Ans Eingemachte ging es dann aber in diesem Frühjahr. Nachdem die meisten der erforderlichen Genehmigungsverfahren abgeschlossen waren, wurde mit dem Abstau begonnen. Der Übergang vom Winterstau – in diesen Monaten ist der Stauraum wenig genutzt, um als Rückhaltebecken bei Hochwasser oder Starkregenereignissen zu wirken und die Städte am Unterlauf der Kinzig so vor Schäden zu schützen – erfolgte fließend.
Im Mai war der Wasserstand mit weniger als vier Metern an der Staumauer so gering, dass die Fische aus dem Gewässer geholt werden mussten. Peter Liebe, ein Berufsfischer aus der Nähe von Lübeck, sowie ehrenamtliche Helfer vom Angelsportverein Eisvogel Birstein-Steinau (dieser hat das Gewässer gepachtet), rückten an. Mit einem 800 Meter langen Schleppnetz sowie Reusen wurden tagelang elf Tonnen Fisch herausgeholt und vorübergehend umgesiedelt.
Inzwischen ist von einem See kaum noch etwas zu sehen: Lediglich oberhalb der Staumauer kann davon vielleicht noch die Rede sein. In weiten Teilen der sonst unter Wasser stehenden Fläche wachsen bereits Gräser. Wenn in einigen Wochen auch das restliche Wasser abgelassen ist, soll eine Baustraße aufgeschüttet werden. Die Kinzig erhält ein Gerinne aus Stahlteilen – und die eigentliche Untersuchung kann beginnen, wenn auch noch der Schlamm abgebaggert und zum Trocknen seitlich gelagert ist.
„Dann wird das Staubecken insgesamt inspiziert. Zweieinhalb Hektar Fläche werden von einer Folie bedeckt, die eventuell ausgetauscht werden muss.

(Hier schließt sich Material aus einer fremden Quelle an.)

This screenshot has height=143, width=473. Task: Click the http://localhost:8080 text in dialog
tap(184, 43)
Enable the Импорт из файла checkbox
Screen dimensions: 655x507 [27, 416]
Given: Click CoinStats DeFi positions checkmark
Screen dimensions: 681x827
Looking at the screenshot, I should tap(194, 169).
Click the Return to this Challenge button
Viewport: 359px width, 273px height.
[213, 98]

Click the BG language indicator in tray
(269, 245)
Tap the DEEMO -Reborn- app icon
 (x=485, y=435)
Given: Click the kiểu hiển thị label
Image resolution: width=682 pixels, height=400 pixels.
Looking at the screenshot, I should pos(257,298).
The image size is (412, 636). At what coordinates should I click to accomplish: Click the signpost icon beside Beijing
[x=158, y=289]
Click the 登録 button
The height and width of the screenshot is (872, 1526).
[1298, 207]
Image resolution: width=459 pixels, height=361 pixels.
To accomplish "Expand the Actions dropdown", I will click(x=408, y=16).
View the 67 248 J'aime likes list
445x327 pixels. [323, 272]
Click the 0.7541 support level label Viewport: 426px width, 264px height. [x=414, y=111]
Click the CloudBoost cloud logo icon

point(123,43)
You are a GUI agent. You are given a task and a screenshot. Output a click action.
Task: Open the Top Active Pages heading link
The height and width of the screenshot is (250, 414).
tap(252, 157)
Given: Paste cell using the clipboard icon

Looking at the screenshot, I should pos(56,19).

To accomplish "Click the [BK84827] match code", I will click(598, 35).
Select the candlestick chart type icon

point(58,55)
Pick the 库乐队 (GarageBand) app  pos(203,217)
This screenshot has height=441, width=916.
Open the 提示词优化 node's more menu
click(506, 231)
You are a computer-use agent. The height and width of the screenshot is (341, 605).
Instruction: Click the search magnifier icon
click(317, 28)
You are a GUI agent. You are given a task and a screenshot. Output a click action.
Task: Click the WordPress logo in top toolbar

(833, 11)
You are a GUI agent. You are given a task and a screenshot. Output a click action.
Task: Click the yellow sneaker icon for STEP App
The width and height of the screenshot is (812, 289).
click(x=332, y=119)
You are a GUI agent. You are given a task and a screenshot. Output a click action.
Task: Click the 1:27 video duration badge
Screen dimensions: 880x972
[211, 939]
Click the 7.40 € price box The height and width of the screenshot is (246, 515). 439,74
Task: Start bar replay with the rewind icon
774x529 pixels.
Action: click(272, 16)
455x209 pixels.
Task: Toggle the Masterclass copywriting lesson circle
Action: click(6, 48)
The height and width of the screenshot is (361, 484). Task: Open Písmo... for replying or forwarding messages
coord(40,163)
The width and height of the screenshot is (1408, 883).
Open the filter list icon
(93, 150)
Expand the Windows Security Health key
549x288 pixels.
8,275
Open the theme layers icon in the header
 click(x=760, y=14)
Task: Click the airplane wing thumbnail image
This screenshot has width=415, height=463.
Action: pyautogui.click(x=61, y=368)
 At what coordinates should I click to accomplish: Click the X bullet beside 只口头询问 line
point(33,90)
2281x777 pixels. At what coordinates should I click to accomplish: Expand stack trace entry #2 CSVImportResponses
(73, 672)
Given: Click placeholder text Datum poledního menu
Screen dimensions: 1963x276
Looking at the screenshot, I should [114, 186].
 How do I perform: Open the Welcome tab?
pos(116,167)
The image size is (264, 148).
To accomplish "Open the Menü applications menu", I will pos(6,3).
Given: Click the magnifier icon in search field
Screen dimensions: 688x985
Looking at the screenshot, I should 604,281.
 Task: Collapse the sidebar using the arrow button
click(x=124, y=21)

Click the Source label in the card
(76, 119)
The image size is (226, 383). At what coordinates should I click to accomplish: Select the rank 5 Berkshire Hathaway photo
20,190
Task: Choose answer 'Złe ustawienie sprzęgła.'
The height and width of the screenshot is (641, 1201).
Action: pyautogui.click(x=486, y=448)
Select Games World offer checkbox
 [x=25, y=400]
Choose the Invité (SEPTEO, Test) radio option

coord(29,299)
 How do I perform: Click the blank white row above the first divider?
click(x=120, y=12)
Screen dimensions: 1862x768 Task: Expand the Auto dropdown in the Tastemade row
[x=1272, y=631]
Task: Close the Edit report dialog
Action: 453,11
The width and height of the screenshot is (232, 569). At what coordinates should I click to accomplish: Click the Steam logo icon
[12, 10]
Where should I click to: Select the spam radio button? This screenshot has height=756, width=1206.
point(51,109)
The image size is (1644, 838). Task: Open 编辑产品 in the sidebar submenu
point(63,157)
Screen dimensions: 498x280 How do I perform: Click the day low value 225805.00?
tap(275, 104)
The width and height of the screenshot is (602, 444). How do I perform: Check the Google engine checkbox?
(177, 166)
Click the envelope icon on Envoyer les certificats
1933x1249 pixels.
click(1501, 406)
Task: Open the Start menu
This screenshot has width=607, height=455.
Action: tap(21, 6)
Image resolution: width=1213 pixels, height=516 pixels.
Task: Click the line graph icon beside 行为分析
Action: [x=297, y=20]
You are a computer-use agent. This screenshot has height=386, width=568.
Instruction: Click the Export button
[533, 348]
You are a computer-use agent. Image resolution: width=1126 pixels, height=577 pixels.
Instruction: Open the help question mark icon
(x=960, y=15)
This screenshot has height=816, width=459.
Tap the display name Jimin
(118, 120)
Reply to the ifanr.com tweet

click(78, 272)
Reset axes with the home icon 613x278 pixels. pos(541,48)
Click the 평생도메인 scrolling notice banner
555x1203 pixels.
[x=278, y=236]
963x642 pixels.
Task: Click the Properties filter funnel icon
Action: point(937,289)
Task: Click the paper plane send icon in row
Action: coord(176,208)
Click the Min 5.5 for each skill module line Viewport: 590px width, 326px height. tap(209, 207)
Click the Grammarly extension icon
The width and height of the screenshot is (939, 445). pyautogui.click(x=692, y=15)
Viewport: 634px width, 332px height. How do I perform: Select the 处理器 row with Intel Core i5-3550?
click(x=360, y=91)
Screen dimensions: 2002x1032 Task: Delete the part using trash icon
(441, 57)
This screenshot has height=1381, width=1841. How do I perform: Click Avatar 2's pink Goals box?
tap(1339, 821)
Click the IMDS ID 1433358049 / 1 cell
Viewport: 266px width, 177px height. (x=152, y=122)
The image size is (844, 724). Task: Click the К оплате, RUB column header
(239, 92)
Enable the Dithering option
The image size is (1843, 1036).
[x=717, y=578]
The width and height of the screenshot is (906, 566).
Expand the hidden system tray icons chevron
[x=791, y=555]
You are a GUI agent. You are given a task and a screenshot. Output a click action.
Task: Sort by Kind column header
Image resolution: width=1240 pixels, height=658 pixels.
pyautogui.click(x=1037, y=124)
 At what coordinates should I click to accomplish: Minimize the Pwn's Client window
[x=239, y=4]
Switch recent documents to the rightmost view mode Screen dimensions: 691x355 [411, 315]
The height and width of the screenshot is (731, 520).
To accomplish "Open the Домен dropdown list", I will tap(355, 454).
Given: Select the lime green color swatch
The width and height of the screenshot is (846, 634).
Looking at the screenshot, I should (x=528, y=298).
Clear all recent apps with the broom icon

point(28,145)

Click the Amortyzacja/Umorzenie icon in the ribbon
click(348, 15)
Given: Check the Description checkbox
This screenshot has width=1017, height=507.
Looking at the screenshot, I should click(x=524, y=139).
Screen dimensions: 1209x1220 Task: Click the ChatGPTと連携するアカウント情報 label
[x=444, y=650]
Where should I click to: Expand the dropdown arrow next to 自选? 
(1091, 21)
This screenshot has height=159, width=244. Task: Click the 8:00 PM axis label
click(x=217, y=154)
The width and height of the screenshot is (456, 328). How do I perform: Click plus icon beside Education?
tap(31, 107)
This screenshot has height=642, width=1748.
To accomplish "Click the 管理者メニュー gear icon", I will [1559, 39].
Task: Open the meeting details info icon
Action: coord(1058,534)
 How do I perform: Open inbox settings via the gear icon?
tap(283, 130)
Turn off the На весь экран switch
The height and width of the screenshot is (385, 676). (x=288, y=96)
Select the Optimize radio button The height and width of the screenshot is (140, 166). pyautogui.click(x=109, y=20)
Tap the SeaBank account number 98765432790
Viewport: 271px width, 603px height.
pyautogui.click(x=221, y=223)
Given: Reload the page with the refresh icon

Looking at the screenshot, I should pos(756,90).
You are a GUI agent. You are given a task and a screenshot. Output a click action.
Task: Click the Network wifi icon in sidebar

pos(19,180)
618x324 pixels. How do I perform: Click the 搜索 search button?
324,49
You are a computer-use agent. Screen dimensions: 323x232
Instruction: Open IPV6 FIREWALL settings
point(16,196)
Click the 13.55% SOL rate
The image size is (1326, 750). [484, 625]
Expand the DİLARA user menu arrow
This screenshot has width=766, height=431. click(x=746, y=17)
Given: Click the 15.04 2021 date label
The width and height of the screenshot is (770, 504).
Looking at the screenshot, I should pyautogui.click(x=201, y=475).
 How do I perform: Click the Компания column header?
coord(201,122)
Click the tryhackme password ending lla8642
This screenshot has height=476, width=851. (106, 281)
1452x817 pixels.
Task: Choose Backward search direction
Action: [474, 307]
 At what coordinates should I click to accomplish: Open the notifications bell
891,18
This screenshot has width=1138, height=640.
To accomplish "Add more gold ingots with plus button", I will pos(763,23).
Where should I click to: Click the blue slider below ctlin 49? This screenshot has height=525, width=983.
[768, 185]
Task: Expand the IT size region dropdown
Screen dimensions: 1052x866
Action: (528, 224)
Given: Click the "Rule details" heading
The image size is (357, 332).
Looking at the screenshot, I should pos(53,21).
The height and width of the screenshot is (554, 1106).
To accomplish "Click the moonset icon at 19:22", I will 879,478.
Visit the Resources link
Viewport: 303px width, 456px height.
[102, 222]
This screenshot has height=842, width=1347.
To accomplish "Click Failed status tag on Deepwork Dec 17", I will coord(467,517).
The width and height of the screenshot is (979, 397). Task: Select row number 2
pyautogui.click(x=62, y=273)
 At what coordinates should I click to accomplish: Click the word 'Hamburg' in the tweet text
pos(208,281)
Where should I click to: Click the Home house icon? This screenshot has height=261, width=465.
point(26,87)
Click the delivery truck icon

Die sonst unter Wasser stehenden Teile aus Asphaltbeton werden überprüft und die Dichtungen ausgewechselt“, nennt Holger Scheffler, Geschäftsführer des Wasserverbands Kinzig einige Beispiele. Die wichtigste Maßnahme stellt jedoch die Erneuerung der drei Wehrklappen im Ablassbauwerk des Dammes dar. Diese regulieren den Wasserstand.
Das ist auch deshalb wichtig, weil die Kinzigtalsperre neben dem Hochwasserschutz eine weitere Funktion zu erfüllen hat: eine Niedrigwasserregulierung. Diese soll dafür sorgen, dass im Unterlauf der Kinzig auch in Trockenzeiten stets genügend Wasser fließt.
2027 kommt eine weitere Aufgabe hinzu. Dann soll in direkter Nachbarschaft ein Wasserwerk in Betrieb gehen. Dieses bereitet das Wasser aus der Talsperre zu Trinkwasser auf. Mehrere Millionen Liter Grundwasser sollen jährlich eingespart – und dennoch die Versorgung von 200.000 Menschen im Rhein-Main-Gebiet gesichert werden.
So lange wird die Sicherheitsüberprüfung der Talsperre sicher nicht dauern. Vorgesehen ist, dass die Arbeiten im Spätherbst abgeschlossen sind. Danach wird das Wasser wieder aufgestaut. Spätestens im kommenden Jahr wird der See sich wieder wie gewohnt präsentieren. Dann kommen auch die Wanderer und Radler wieder auf ihre Kosten – und der 2021 fertiggestellte Lern- und Erlebnispfad „Ardeas Seenwelt“ wird noch mehr Interessierte anziehen.
Doch auch derzeit sind viele Menschen am Kinzigstausee unterwegs. Einige von ihnen ignorieren alle Warn- und Verbotsschilder und begeben sich auf den Seeboden. „Dort besteht Lebensgefahr“, warnt Scheffler. Der Grund: Der Boden ist weich, und er ist selbst bei oberflächlich trockenem Grund nicht tragfähig.
Beim Abfischen im Mai erst erfuhr das ein erfahrener Angler am eigenen Leib. Er konnte sich nur auf allen Vieren kriechend aus dem Schlamm befreien. Vor Jahren musste ein Angler von der Feuerwehr aus einer ähnlichen Situation gerettet werden. Das sollte Warnung genug sein.